**AIM:** Please edit the rows starting at the line containing "Where should I click to: Select" and ending at the end of the rows, replacing "screenshot" with "image" and changing nothing else. Give back only those rows.
--- RECORDED DATA ---
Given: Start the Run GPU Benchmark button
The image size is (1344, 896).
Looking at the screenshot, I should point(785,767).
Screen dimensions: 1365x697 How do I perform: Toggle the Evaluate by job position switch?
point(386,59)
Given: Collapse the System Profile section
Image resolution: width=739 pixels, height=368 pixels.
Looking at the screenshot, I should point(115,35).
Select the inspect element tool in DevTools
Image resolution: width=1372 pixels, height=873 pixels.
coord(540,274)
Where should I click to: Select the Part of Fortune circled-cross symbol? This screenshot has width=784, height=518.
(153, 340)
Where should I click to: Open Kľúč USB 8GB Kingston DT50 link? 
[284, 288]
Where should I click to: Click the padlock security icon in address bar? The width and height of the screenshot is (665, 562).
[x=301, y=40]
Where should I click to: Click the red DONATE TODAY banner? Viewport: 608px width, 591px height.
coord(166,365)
---
**WRITTEN RESPONSE:**
Where should I click to: Select the Part of Fortune circled-cross symbol? This image has width=784, height=518.
(153, 340)
Where should I click to: Open Kľúč USB 8GB Kingston DT50 link? 
[284, 288]
Where should I click to: Click the padlock security icon in address bar? The width and height of the image is (665, 562).
[x=301, y=40]
Where should I click to: Click the red DONATE TODAY banner? Viewport: 608px width, 591px height.
coord(166,365)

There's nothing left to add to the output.